# Why abstractly do left and right inverses coincide when $f$ is bijective?

I was reading Munkres Topology, one of the questions asks to show that if we have a function $$f$$ that has both a left and right inverse to show that $$f$$ is bijective and that the left and right inverse are both equal, call it $$f^{-1}$$.

So it's relatively easy to show that $$f$$ must be injective for a left inverse to exist and surjective for a right inverse to exist. Therefore, $$f$$ is clearly a bijection. Additional useful information is that a left inverse must be surjective and the right inverse must be injective.

Now what i'm stuck on is showing that $$f$$ has a unique inverse and that the left and right inverses are equal to this inverse. Here is a sketch below:

If $$f$$ is a bijection between sets $$A,B$$ then we can create directed graph consisting of pairs of nodes, with one node in $$A$$, another node in $$B$$ and an arrow from $$A$$ to $$B$$ to represent $$f$$.

Because $$f$$ is a bijecton if we reverse the direction of all the arrows then we will never end up with more than one arrow pointing to a node in $$A$$ and every node in $$B$$ will have exactly one arrow leaving from it, so the function represented by this graph is well defined and has the property (call it $$f^{-1}$$) that $$f(f^{-1}) = \text{identity}_B$$ $$f^{-1}(f) = \text{identity}_A$$

Now my problem is showing the existence of this inverse function doesn't truly guarantee it is unique and therefore that the original left and right inverses must be equal to this $$f^{-1}$$

The simple algebraic reason is that anything with a left inverse $$L$$ and a right inverse $$R$$ has $$L=R.$$

If left and right inverses are $$f^L$$ and $$f^R$$ then apply the associative rule to $$f^L\circ f \circ f^R.$$

A bijection is, intuitively, a pairing of the elements of $$X$$ with the elements $$Y$$ - every element of $$Y$$ is paired with exactly one $$x\in X$$ and visa versa.

Every $$y\in Y$$ is of the form $$y=f(x)$$ for exactly one $$x.$$

A left inverse $$f^L$$ must have $$x=f^L\circ f(x)=f^L(y).$$

The right inverse needs $$f(x)=y=f\circ f^R(y)$$ but $$f(x)=f(z)$$ means that $$x=z$$, so $$x=f^R(y)$$ and we get the same $$f^R(y)=f^L(y)=x.$$

Think of a bijection as a set $$P\subseteq X\times Y$$ of pairs where each $$x\in X$$ has exactly on $$y\in Y$$ such that $$(x,y)\in P,$$ and visa versa.

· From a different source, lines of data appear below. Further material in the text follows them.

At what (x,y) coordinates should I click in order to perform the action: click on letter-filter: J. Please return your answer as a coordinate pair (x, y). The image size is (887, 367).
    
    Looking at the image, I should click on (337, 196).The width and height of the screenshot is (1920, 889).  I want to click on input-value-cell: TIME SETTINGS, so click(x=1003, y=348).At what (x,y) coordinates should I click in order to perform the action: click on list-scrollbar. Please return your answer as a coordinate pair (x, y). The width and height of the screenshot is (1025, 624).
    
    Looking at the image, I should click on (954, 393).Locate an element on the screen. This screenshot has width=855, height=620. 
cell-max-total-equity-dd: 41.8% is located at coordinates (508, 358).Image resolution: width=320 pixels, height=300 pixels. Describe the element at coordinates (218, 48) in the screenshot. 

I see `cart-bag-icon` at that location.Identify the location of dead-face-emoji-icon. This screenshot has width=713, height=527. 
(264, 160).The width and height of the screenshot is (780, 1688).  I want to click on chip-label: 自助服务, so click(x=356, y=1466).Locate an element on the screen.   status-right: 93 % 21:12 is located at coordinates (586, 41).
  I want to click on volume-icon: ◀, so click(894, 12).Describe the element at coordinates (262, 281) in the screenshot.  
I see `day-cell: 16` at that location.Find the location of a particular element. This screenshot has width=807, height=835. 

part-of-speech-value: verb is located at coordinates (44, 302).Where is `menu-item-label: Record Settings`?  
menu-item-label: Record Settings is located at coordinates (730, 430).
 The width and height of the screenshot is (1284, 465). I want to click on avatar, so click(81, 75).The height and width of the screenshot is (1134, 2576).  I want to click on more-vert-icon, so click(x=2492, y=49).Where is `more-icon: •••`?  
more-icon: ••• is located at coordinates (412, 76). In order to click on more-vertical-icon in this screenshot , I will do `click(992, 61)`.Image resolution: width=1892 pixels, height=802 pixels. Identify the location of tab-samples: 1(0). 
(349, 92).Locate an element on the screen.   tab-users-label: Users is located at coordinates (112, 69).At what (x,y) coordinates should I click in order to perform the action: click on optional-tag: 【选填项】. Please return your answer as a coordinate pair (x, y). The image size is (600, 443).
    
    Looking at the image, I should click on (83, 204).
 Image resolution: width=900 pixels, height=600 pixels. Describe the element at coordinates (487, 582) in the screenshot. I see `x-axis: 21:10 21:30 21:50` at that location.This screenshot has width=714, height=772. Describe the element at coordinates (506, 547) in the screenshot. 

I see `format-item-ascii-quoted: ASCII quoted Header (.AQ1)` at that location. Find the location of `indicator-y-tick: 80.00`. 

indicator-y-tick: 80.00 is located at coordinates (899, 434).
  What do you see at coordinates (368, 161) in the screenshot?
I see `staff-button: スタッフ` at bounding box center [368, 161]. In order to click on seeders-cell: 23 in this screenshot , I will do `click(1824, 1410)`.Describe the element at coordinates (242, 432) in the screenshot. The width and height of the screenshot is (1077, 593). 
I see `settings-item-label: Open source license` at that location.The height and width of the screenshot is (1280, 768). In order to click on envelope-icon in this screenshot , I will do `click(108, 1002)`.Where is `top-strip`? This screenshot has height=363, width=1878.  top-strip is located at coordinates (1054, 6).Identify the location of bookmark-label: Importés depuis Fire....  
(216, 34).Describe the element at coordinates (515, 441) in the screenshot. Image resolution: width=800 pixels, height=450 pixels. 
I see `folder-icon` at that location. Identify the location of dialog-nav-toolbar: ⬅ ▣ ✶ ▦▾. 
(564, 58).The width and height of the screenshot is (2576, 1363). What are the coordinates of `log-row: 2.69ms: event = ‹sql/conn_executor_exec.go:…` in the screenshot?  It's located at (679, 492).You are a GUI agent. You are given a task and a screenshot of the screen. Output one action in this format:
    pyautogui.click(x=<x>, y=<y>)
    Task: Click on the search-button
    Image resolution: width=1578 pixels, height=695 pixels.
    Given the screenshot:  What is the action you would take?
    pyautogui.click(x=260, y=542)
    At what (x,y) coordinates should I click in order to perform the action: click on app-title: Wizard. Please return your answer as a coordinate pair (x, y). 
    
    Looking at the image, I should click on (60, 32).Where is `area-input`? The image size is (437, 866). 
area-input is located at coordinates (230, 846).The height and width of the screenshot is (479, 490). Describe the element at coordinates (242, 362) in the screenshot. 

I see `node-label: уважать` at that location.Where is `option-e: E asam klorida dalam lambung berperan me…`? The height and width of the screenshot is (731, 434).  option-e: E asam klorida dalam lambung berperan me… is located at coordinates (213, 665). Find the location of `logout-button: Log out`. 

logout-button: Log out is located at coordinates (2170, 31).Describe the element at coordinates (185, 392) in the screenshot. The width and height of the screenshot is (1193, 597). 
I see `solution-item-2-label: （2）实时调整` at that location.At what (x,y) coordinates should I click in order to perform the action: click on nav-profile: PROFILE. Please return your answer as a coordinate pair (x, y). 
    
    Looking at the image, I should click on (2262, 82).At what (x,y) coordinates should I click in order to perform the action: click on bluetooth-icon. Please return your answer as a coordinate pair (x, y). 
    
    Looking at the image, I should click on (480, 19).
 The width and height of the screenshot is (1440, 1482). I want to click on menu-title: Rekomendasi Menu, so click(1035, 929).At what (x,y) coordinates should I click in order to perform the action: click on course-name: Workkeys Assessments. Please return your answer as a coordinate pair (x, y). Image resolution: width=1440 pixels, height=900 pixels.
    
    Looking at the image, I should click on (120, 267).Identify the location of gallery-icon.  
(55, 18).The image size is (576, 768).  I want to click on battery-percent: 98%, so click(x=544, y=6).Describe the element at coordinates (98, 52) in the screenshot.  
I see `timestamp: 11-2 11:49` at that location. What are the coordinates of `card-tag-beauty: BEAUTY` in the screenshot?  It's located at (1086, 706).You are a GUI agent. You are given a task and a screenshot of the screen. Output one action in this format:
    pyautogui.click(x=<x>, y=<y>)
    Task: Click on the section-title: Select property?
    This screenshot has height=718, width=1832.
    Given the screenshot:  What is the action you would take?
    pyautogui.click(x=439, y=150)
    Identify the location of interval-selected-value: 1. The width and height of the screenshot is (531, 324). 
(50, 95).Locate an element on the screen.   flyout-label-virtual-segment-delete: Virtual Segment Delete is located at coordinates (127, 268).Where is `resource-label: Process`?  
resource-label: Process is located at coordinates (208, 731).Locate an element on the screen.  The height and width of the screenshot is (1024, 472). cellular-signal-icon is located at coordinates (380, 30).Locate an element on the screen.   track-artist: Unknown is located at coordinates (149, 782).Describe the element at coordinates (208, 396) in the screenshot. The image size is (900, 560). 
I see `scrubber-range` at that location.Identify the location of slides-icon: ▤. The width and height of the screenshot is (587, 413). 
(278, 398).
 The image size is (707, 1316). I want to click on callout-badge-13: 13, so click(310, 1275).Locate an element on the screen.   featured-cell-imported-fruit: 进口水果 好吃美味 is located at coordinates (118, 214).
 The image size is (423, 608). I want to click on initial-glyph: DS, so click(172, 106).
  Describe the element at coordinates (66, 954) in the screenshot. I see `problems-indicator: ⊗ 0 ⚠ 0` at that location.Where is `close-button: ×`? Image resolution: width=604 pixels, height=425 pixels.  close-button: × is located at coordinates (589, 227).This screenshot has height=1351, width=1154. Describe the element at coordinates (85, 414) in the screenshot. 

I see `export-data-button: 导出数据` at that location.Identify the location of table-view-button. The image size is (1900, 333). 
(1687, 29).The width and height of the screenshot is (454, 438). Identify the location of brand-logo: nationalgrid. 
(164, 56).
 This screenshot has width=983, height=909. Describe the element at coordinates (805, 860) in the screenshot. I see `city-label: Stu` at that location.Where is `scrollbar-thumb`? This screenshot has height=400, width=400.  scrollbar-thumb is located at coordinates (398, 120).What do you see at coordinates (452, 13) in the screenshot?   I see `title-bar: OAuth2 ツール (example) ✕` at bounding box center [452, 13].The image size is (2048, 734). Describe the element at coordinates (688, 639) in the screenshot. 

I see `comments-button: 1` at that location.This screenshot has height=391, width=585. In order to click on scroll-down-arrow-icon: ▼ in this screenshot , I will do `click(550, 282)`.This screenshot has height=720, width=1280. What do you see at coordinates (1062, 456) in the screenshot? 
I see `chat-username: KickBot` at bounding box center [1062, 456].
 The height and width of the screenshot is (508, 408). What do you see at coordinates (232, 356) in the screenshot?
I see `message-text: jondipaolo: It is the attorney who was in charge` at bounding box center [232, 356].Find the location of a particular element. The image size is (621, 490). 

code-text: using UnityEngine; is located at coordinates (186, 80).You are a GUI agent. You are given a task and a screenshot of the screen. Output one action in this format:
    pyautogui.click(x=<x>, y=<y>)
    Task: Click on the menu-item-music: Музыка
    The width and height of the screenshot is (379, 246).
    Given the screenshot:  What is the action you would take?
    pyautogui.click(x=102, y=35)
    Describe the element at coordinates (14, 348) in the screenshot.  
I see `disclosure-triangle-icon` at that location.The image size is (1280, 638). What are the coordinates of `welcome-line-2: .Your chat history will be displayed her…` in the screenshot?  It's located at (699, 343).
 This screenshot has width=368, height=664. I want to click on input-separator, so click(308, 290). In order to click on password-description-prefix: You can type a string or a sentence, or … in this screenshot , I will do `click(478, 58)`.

For $$x\in X$$, $$f(x)$$ is the uniqu element of $$y\in Y$$ is paired with $$(x,y)\in P.$$

And we get that $$f^R(y)$$ and $$f^L(y)$$ must both be the unique element $$x\in X$$ such that $$(x,y)\in P.$$

If $$f : X \to Y$$ is a function, $$\ell : Y \to X$$ is a left inverse for $$f$$ and $$r : Y \to X$$ is a right inverse for $$f$$, then $$\ell = \ell \circ \mathrm{id}_Y = \ell \circ (f \circ r) = (\ell \circ f) \circ r = \mathrm{id}_X \circ r = r$$

There is some intuition behind why the left and right inverses should be the same when $$f$$ is a bijection.

• The left inverse $$\ell : Y \to X$$ exists only if $$f$$ is injective. It looks at each element $$y \in Y$$ and, if it is in the image of $$f$$, returns the (unique) value $$x \in X$$ for which $$f(x)=y$$.
• The right inverse $$r : Y \to X$$ exists only if $$f$$ is surjective. It looks at each element $$y \in Y$$ and picks out one of the (possibly many) values $$x \in X$$ for which $$f(x)=y$$.

When $$f$$ is bijective, every element of $$Y$$ is in the image of $$f$$ (by surjectivity), and is a value of $$f$$ at a unique element of $$X$$ (by injectivity), and so the left and right inverses are forced to return the same value on each input.